Give back every line of the data, word for word.

--------------------

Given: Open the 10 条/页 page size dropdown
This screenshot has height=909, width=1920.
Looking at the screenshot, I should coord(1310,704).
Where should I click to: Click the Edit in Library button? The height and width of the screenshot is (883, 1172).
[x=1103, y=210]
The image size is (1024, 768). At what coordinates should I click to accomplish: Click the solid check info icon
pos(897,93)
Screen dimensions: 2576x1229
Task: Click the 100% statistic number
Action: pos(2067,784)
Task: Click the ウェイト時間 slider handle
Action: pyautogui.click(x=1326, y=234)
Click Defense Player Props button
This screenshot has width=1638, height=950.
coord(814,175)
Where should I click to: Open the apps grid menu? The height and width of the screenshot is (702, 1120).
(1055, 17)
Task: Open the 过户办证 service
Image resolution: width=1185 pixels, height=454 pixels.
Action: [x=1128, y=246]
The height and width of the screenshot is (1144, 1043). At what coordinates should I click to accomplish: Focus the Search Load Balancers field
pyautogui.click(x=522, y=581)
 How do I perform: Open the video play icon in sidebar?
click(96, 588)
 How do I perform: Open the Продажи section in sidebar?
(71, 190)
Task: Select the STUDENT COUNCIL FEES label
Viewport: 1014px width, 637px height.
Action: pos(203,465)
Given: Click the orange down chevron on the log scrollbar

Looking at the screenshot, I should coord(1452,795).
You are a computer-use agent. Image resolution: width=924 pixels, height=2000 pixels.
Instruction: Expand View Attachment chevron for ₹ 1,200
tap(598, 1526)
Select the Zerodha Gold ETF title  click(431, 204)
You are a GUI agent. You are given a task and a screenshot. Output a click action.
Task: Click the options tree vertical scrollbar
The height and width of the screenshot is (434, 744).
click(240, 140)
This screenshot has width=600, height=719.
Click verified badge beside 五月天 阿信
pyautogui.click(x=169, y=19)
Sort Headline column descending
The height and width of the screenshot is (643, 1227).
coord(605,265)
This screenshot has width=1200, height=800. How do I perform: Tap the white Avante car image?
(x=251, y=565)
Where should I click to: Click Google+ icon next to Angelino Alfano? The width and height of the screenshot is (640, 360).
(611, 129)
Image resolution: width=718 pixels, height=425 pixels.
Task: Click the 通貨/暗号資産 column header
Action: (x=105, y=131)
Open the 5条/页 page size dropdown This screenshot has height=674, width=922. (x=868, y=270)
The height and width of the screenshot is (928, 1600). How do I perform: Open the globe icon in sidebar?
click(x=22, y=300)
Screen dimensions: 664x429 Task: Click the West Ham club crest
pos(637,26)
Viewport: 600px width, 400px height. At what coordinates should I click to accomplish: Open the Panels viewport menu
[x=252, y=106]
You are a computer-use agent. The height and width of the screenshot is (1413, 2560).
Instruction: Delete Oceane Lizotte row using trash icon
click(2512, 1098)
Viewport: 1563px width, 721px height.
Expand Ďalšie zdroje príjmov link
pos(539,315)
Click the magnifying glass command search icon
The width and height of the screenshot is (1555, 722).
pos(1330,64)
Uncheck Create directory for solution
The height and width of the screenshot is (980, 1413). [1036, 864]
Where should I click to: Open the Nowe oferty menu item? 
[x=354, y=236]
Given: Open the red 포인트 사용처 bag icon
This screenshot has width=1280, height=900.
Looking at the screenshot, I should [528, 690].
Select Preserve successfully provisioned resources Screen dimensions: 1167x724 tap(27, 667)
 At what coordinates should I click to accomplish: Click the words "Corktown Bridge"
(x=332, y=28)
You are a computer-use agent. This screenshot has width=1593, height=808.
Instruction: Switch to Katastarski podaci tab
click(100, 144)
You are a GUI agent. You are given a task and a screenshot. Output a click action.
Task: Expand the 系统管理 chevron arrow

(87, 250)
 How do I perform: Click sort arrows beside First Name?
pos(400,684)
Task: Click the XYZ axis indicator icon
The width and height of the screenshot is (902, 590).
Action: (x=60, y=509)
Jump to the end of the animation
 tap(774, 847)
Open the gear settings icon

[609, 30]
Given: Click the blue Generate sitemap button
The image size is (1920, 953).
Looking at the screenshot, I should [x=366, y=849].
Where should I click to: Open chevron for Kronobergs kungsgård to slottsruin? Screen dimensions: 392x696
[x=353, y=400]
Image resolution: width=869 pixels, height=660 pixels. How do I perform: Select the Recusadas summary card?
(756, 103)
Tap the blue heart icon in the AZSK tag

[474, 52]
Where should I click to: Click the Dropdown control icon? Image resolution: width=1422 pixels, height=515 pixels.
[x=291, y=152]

--------------------

→ OUTPUT BELOW:
Given: Open the 10 条/页 page size dropdown
This screenshot has height=909, width=1920.
Looking at the screenshot, I should coord(1310,704).
Where should I click to: Click the Edit in Library button? The height and width of the screenshot is (883, 1172).
[x=1103, y=210]
The image size is (1024, 768). At what coordinates should I click to accomplish: Click the solid check info icon
pos(897,93)
Screen dimensions: 2576x1229
Task: Click the 100% statistic number
Action: pos(2067,784)
Task: Click the ウェイト時間 slider handle
Action: pyautogui.click(x=1326, y=234)
Click Defense Player Props button
This screenshot has width=1638, height=950.
coord(814,175)
Where should I click to: Open the apps grid menu? The height and width of the screenshot is (702, 1120).
(1055, 17)
Task: Open the 过户办证 service
Image resolution: width=1185 pixels, height=454 pixels.
Action: [x=1128, y=246]
The height and width of the screenshot is (1144, 1043). At what coordinates should I click to accomplish: Focus the Search Load Balancers field
pyautogui.click(x=522, y=581)
 How do I perform: Open the video play icon in sidebar?
click(96, 588)
 How do I perform: Open the Продажи section in sidebar?
(71, 190)
Task: Select the STUDENT COUNCIL FEES label
Viewport: 1014px width, 637px height.
Action: pos(203,465)
Given: Click the orange down chevron on the log scrollbar

Looking at the screenshot, I should coord(1452,795).
You are a computer-use agent. Image resolution: width=924 pixels, height=2000 pixels.
Instruction: Expand View Attachment chevron for ₹ 1,200
tap(598, 1526)
Select the Zerodha Gold ETF title  click(431, 204)
You are a GUI agent. You are given a task and a screenshot. Output a click action.
Task: Click the options tree vertical scrollbar
The height and width of the screenshot is (434, 744).
click(240, 140)
This screenshot has width=600, height=719.
Click verified badge beside 五月天 阿信
pyautogui.click(x=169, y=19)
Sort Headline column descending
The height and width of the screenshot is (643, 1227).
coord(605,265)
This screenshot has width=1200, height=800. How do I perform: Tap the white Avante car image?
(x=251, y=565)
Where should I click to: Click Google+ icon next to Angelino Alfano? The width and height of the screenshot is (640, 360).
(611, 129)
Image resolution: width=718 pixels, height=425 pixels.
Task: Click the 通貨/暗号資産 column header
Action: (x=105, y=131)
Open the 5条/页 page size dropdown This screenshot has height=674, width=922. (x=868, y=270)
The height and width of the screenshot is (928, 1600). How do I perform: Open the globe icon in sidebar?
click(x=22, y=300)
Screen dimensions: 664x429 Task: Click the West Ham club crest
pos(637,26)
Viewport: 600px width, 400px height. At what coordinates should I click to accomplish: Open the Panels viewport menu
[x=252, y=106]
You are a computer-use agent. The height and width of the screenshot is (1413, 2560).
Instruction: Delete Oceane Lizotte row using trash icon
click(2512, 1098)
Viewport: 1563px width, 721px height.
Expand Ďalšie zdroje príjmov link
pos(539,315)
Click the magnifying glass command search icon
The width and height of the screenshot is (1555, 722).
pos(1330,64)
Uncheck Create directory for solution
The height and width of the screenshot is (980, 1413). [1036, 864]
Where should I click to: Open the Nowe oferty menu item? 
[x=354, y=236]
Given: Open the red 포인트 사용처 bag icon
This screenshot has width=1280, height=900.
Looking at the screenshot, I should [528, 690].
Select Preserve successfully provisioned resources Screen dimensions: 1167x724 tap(27, 667)
 At what coordinates should I click to accomplish: Click the words "Corktown Bridge"
(x=332, y=28)
You are a computer-use agent. This screenshot has width=1593, height=808.
Instruction: Switch to Katastarski podaci tab
click(100, 144)
You are a GUI agent. You are given a task and a screenshot. Output a click action.
Task: Expand the 系统管理 chevron arrow

(87, 250)
 How do I perform: Click sort arrows beside First Name?
pos(400,684)
Task: Click the XYZ axis indicator icon
The width and height of the screenshot is (902, 590).
Action: (x=60, y=509)
Jump to the end of the animation
 tap(774, 847)
Open the gear settings icon

[609, 30]
Given: Click the blue Generate sitemap button
The image size is (1920, 953).
Looking at the screenshot, I should [x=366, y=849].
Where should I click to: Open chevron for Kronobergs kungsgård to slottsruin? Screen dimensions: 392x696
[x=353, y=400]
Image resolution: width=869 pixels, height=660 pixels. How do I perform: Select the Recusadas summary card?
(756, 103)
Tap the blue heart icon in the AZSK tag

[474, 52]
Where should I click to: Click the Dropdown control icon? Image resolution: width=1422 pixels, height=515 pixels.
[x=291, y=152]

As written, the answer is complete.